| About this task |
All records below are to be set down exactly, each character intact.

(Saved entries)
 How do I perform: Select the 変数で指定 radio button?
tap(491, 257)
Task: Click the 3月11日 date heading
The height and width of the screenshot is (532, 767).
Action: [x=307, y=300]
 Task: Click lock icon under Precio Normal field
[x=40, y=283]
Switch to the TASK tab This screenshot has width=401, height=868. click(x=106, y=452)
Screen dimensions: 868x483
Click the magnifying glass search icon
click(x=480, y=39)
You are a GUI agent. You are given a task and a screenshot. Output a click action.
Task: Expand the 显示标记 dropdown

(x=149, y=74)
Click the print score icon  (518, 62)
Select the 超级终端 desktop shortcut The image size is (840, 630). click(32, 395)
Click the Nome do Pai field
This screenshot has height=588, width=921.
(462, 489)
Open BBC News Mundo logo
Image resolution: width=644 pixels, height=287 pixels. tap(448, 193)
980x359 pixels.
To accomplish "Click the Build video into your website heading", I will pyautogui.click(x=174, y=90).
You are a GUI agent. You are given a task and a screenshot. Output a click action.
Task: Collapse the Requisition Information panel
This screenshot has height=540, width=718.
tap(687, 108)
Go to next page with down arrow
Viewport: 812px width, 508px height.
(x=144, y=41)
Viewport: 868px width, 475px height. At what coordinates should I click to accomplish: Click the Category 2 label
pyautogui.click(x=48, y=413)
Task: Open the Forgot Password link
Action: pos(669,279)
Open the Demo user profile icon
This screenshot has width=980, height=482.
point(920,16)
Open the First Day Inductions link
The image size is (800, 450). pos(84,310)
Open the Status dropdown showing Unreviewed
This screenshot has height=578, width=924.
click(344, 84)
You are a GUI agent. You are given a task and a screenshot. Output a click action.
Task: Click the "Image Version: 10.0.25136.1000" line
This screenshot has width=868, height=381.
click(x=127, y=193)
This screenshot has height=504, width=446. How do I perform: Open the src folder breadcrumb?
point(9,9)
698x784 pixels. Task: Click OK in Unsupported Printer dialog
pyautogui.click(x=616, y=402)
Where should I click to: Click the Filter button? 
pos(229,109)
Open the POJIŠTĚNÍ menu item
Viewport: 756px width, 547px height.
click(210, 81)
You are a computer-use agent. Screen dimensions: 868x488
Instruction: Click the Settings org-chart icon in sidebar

| Output of the exercise |
 How do I perform: Select the 変数で指定 radio button?
tap(491, 257)
Task: Click the 3月11日 date heading
The height and width of the screenshot is (532, 767).
Action: [x=307, y=300]
 Task: Click lock icon under Precio Normal field
[x=40, y=283]
Switch to the TASK tab This screenshot has width=401, height=868. click(x=106, y=452)
Screen dimensions: 868x483
Click the magnifying glass search icon
click(x=480, y=39)
You are a GUI agent. You are given a task and a screenshot. Output a click action.
Task: Expand the 显示标记 dropdown

(x=149, y=74)
Click the print score icon  (518, 62)
Select the 超级终端 desktop shortcut The image size is (840, 630). click(32, 395)
Click the Nome do Pai field
This screenshot has height=588, width=921.
(462, 489)
Open BBC News Mundo logo
Image resolution: width=644 pixels, height=287 pixels. tap(448, 193)
980x359 pixels.
To accomplish "Click the Build video into your website heading", I will pyautogui.click(x=174, y=90).
You are a GUI agent. You are given a task and a screenshot. Output a click action.
Task: Collapse the Requisition Information panel
This screenshot has height=540, width=718.
tap(687, 108)
Go to next page with down arrow
Viewport: 812px width, 508px height.
(x=144, y=41)
Viewport: 868px width, 475px height. At what coordinates should I click to accomplish: Click the Category 2 label
pyautogui.click(x=48, y=413)
Task: Open the Forgot Password link
Action: pos(669,279)
Open the Demo user profile icon
This screenshot has width=980, height=482.
point(920,16)
Open the First Day Inductions link
The image size is (800, 450). pos(84,310)
Open the Status dropdown showing Unreviewed
This screenshot has height=578, width=924.
click(344, 84)
You are a GUI agent. You are given a task and a screenshot. Output a click action.
Task: Click the "Image Version: 10.0.25136.1000" line
This screenshot has width=868, height=381.
click(x=127, y=193)
This screenshot has height=504, width=446. How do I perform: Open the src folder breadcrumb?
point(9,9)
698x784 pixels. Task: Click OK in Unsupported Printer dialog
pyautogui.click(x=616, y=402)
Where should I click to: Click the Filter button? 
pos(229,109)
Open the POJIŠTĚNÍ menu item
Viewport: 756px width, 547px height.
click(210, 81)
You are a computer-use agent. Screen dimensions: 868x488
Instruction: Click the Settings org-chart icon in sidebar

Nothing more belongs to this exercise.